The Vatican has announced that Peter Saunders, one of two representatives of abuse victims on its Commission for the Protection of Minors, has been suspended from the commission.

Saunders refuses to go quietly, however, saying only Pope Francis can dismiss him from the commission—even though, by his own statement, the commission’s vote to suspend him was unanimous, save for one abstention. So unless we are to assume bad faith on the part of every one of the 16 other commission members—beginning with its president, Cardinal Sean O’Malley of Boston—there must be some merit to the members’ conclusion that they could not work with Saunders.

We have long had our own concerns about Saunders. From his savage attack last June on Australian Cardinal George Pell—whom Saunders never met—branding him as “callous,” “coldhearted,” “almost sociopathic”—to seeming inconsistencies in Saunders’ personal tale of abuse, we have good reason to question his character.

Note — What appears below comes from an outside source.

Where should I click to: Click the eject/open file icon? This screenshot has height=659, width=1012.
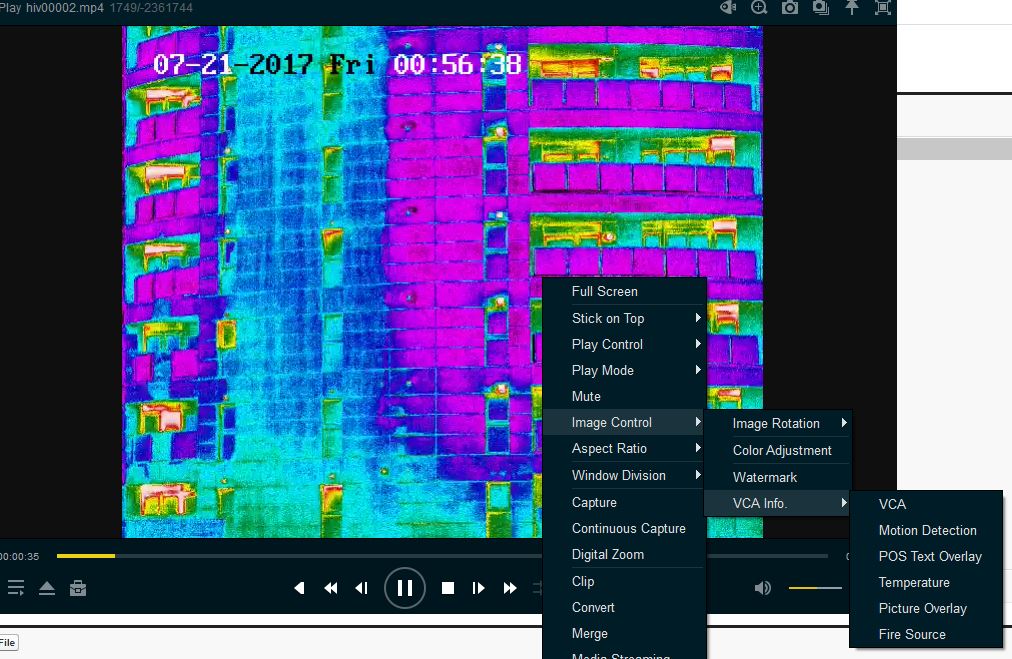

Our own research found that Saunders began his story by describing abuse at the hands of one man, alternately identified as “a family member,” “a family friend,” and, finally, his brother-in-law. Abuse by priests was only later—and sporadically—added to the story. Then, in a story in the New Statesman in September of 2010—just prior to Pope Benedict XVI’s visit to Britain—Saunders described abuse by the head teacher of his Catholic primary school and two Jesuit priests at his secondary school. For these reasons alone, it makes no sense to have Saunders on this commission.